In 1953, after seven years at Vance, Sanders & Company, Burbank took a daring chance by borrowing $5,000 and launching his own brokerage firm, Burbank and Company.
At that point in his life, luck had again struck for the aspiring business owner, who had met his wife, Rita, after a friend begged him to go on a blind date in Lexington. Laughing at the entire arrangement, Burbank recalled his friend only asked him to join him on that date because he didn't have his own set of wheels to get there.
"She lived in Lexington, and a fellow I knew wanted to date her sister, but he didn't have a car. I did," he quipped.
According to Burbank, his late wife, who passed away in 2013 after 63-years of marriage, never once wavered in her support of his career aspirations, and that confidence, especially when he first branched out on his own, was pivotal.

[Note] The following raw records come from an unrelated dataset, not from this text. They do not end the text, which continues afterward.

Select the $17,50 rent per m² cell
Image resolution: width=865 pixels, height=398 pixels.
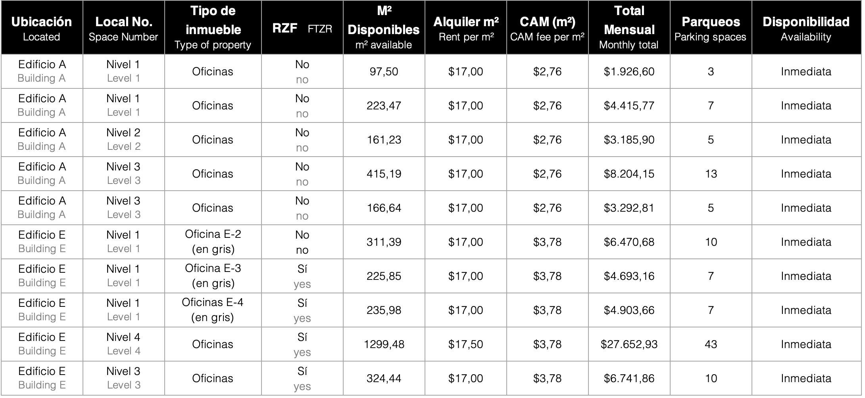[466, 344]
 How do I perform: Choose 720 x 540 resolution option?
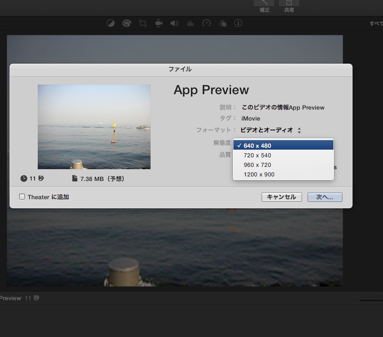(x=283, y=156)
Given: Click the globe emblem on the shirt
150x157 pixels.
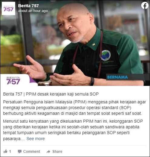Looking at the screenshot, I should [x=105, y=55].
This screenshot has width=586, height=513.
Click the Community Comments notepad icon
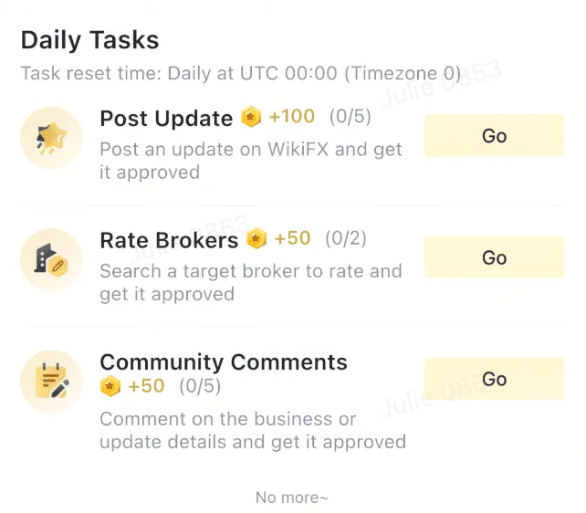pos(52,382)
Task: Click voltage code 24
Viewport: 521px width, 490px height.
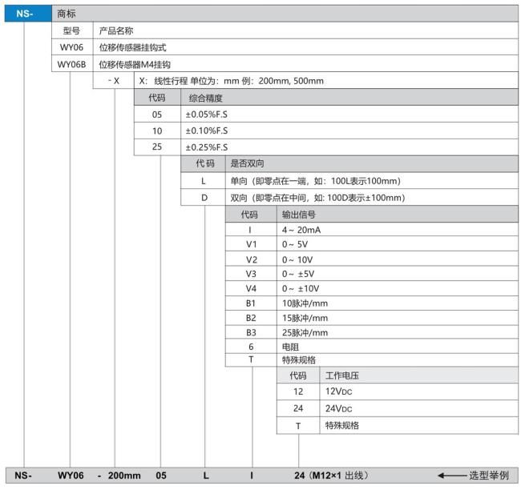Action: [x=298, y=408]
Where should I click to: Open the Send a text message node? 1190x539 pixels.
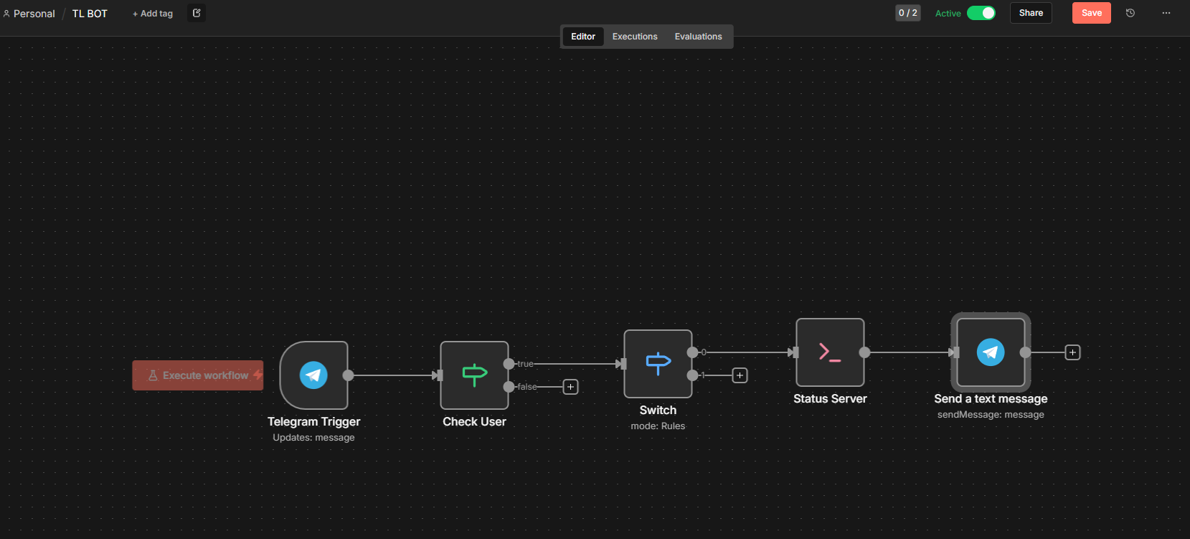pos(991,352)
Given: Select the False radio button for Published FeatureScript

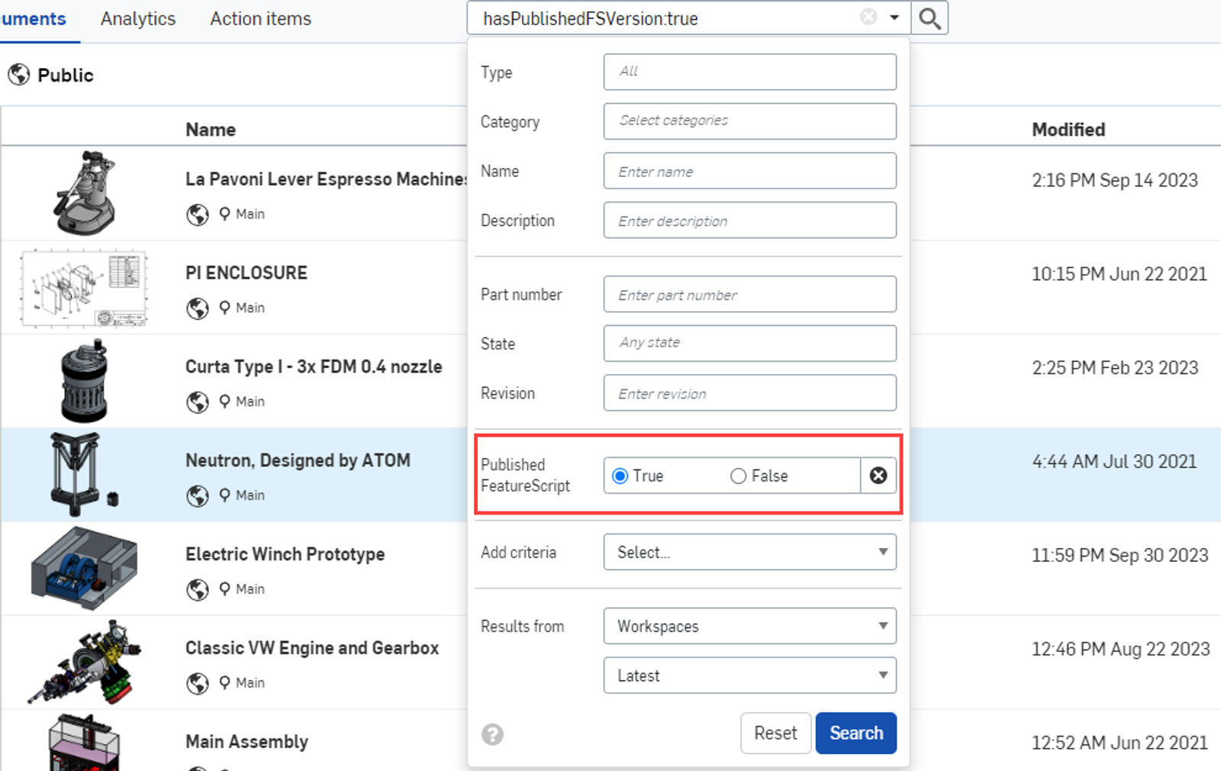Looking at the screenshot, I should point(738,476).
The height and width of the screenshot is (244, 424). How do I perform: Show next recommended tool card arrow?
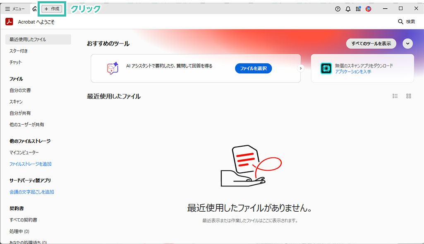pyautogui.click(x=301, y=68)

"She just assumed it would all work out," he remarked matter-of-factly, glancing out of his office window towards a house at the corner of Juniper Road, where the couple first lived before the birth of their three children.
What resulted from that venture would bring applause and fortune Burbank's way.
Besides his flourishing business, which merged in 1982 with H.G. Edwards & Sons, he also served as Chairman of the Boston Stock Exchange's Board of Directors, Chairman of the National Association of Security Dealers (NASD) for New England and New York State, on the NASD's National Board of Governors, and on the Board of Directors for MassBank Corp., New England Digital Corp., and H.G. Edwards and Sons.
When asked why he decided to stay within his single-story ranch house, rather than use his considerable wealth to buy a similar sprawling mansion property, Burbank is quick to defend his preference for the residence he made with his wife in the community of his upbringing.
“What's right for one person isn't always right for another. I've just been content living a quiet life. And living a quiet life has its virtues," he commented.
According to friends like McFadden, it's exactly that kind of typical response from Burbank that makes him so unique.
He had such a successful business. He could have built a McMansion anywhere he wanted, but he didn't. He just stayed on Juniper Circle where he lived with his wife and raised his kids.
Editor’s Note: Arrangements have not yet been finalized but will be published in the Daily Times Chronicle.